SOURCE TEXT:
Almost everyone has heard the term “HD” these days, even if they don’t know exactly what it means. The marketing definition is “better looking TV,” and while that’s good enough for most people, actually getting that “better looking TV” can be difficult and quite expensive. Every related product has taken advantage of those two letters. Advertisers have even used it to refer to mundane products such as window cleaners (“for a high definition shine!”). It can be a confusing technology for those just looking to purchase their first HDTV unit, but for those looking to enter the world of High Definition through their PCs, it can be even more complicated.

Thanks for reading!
 
Decent writeup for HD newbs. Though I'd recommend buying an HD disk player when they're 50 bux at WalMart. Not now. I have $20K in home theater equipment and refuse to buy an HD player until they come down in price.
 
Great article, except for this very misleading tidbit:

If any one of these components is not, the image will be shown at a lower resolution (through an ICT flag), an error message may be displayed, or you may just get a blank screen.
Which, I am sorry to say, is flat-out wrong. The downgrading or disabling you mentioned will only happen if your devices don't support HDCP, and if/B] the ICT is set to "downgrade" or "disallow." Per my link, Hollywood has agreed to leave ICTs at "do nothing" until at least the year 2010, when HDCP-compliant displays will most certainly be more prominent.

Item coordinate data
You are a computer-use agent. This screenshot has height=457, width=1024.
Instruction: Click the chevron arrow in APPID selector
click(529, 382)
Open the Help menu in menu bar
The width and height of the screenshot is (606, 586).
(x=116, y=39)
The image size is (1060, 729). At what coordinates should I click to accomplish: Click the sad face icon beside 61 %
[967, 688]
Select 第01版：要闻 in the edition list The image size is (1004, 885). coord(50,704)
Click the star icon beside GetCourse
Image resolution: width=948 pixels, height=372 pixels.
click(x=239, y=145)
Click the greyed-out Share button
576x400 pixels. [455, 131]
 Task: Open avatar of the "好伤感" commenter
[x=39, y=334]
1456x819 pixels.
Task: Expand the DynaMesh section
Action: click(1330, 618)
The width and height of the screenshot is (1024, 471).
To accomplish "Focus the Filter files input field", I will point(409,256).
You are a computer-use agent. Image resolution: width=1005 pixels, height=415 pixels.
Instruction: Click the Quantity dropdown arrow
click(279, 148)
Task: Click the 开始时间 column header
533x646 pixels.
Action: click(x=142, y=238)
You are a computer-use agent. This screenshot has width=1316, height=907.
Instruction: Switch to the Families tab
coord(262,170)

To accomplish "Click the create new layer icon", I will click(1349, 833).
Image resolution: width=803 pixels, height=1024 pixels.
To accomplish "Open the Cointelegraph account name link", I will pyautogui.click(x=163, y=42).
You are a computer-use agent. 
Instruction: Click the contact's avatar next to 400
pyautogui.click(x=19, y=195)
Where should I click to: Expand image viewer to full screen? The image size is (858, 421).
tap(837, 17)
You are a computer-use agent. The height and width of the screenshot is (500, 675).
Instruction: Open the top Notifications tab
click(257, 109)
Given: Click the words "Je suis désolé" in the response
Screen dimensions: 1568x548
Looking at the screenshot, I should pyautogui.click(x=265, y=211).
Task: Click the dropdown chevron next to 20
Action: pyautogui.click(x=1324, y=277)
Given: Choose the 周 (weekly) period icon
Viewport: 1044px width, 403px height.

WHAT IS NEEDED: Continue the HD piece from its final sentence.

ANSWER TO THE PROBLEM:
I'm not one to complain about [H] articles, but this is a glaringly misleading statement that I really think needs to be corrected.
 
Great article, except for this very misleading tidbit:


Which, I am sorry to say, is flat-out wrong. The downgrading or disabling you mentioned will only happen if your devices don't support HDCP, and if/B] the ICT is set to "downgrade" or "disallow." Per my link, Hollywood has agreed to leave ICTs at "do nothing" until at least the year 2010, when HDCP-compliant displays will most certainly be more prominent.

I'm not one to complain about [H] articles, but this is a glaringly misleading statement that I really think needs to be corrected.


Thanks for your thoughts.

I wouldn't call our comment misleading, as we listed downgrading the signal as a possible scenario, but all the same, I corrected the article for clarity.
 
I enjoy my DVDs as is. I will refuse to buy any HD disc player until one format in settled on. I'm tired of the arrogance of the old Sony vs Matsushita war. I was a Betamax early adopter (circa 1979). Then it was SACD vs. DVD Audio. Now it's HD's turn. Screw both of them.
 
By far, the most successful digital format for movies is the Digital Video Disc or DVD.

dvd stands for digital versatile disc, not digital video disc.
 
Thanks for a great article yet again. At my job I have a co worker who always brags about HD and how he like gaming on his tv @ 720 because it's "HD". I guess ignorance truly is bliss.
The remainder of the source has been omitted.